(INPUT begins)

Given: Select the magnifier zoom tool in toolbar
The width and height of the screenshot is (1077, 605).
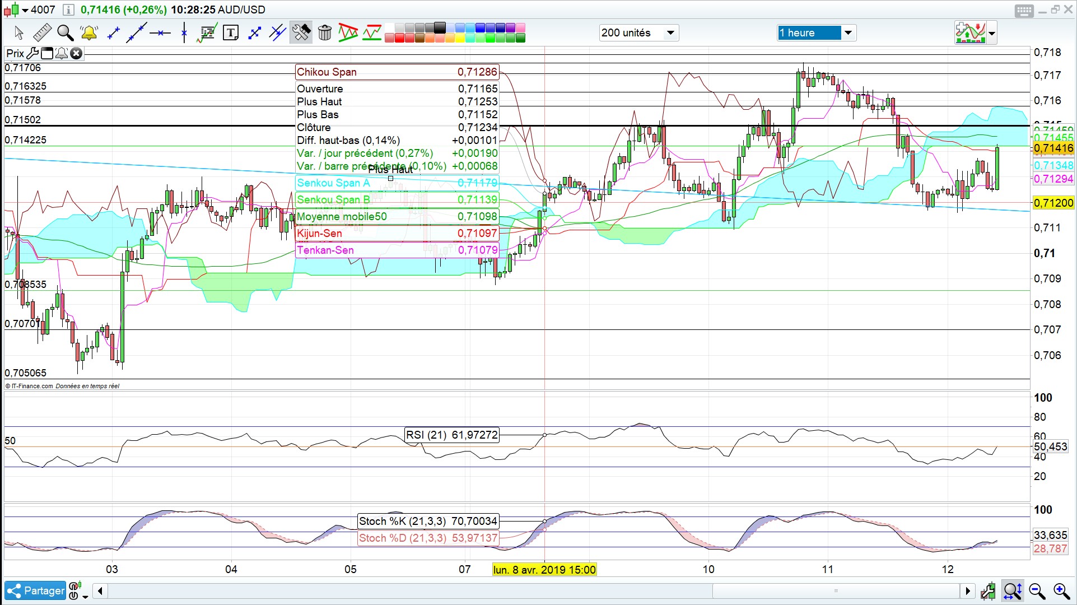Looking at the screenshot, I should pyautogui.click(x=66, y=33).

(INPUT ends)
(INPUT begins)

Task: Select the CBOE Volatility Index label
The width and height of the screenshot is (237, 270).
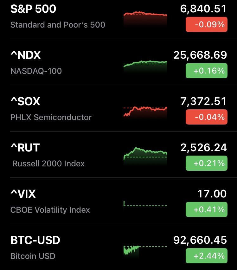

(INPUT ends)

* [EXERCISE BRIEF]
Above are some records; copy exactly the lines from the one with "Task: Select the CBOE Volatility Index label" through the one with "The width and height of the screenshot is (237, 270).", both included, and no others.

* [WORKED SOLUTION]
Task: Select the CBOE Volatility Index label
The width and height of the screenshot is (237, 270).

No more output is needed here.